**About this task**
Drop all pictures and repeat exactly the lines from the line holding "View Details for service 8515" through the end of the records.

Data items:
# # # # # # #

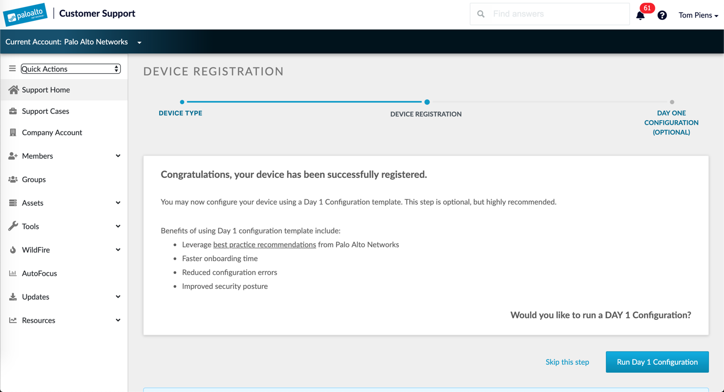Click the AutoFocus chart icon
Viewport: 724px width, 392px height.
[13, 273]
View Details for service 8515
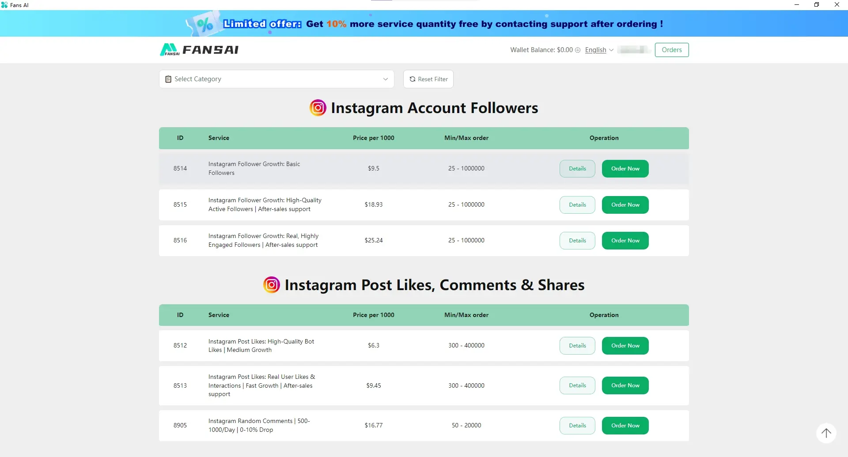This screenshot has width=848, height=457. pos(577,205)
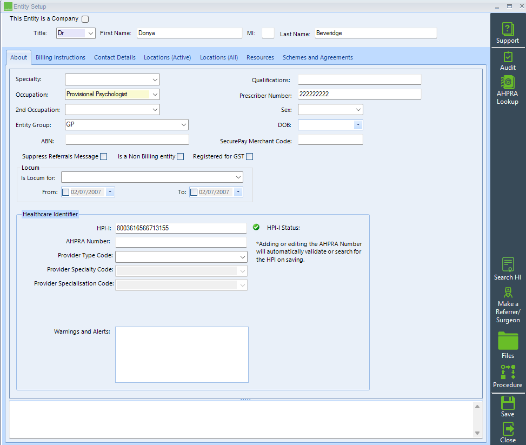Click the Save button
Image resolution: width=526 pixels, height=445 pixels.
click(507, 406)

# # # # # # #

**Expected output**
View Details for service 8515
This screenshot has width=848, height=457. pos(577,205)
Click the Save button
Image resolution: width=526 pixels, height=445 pixels.
click(507, 406)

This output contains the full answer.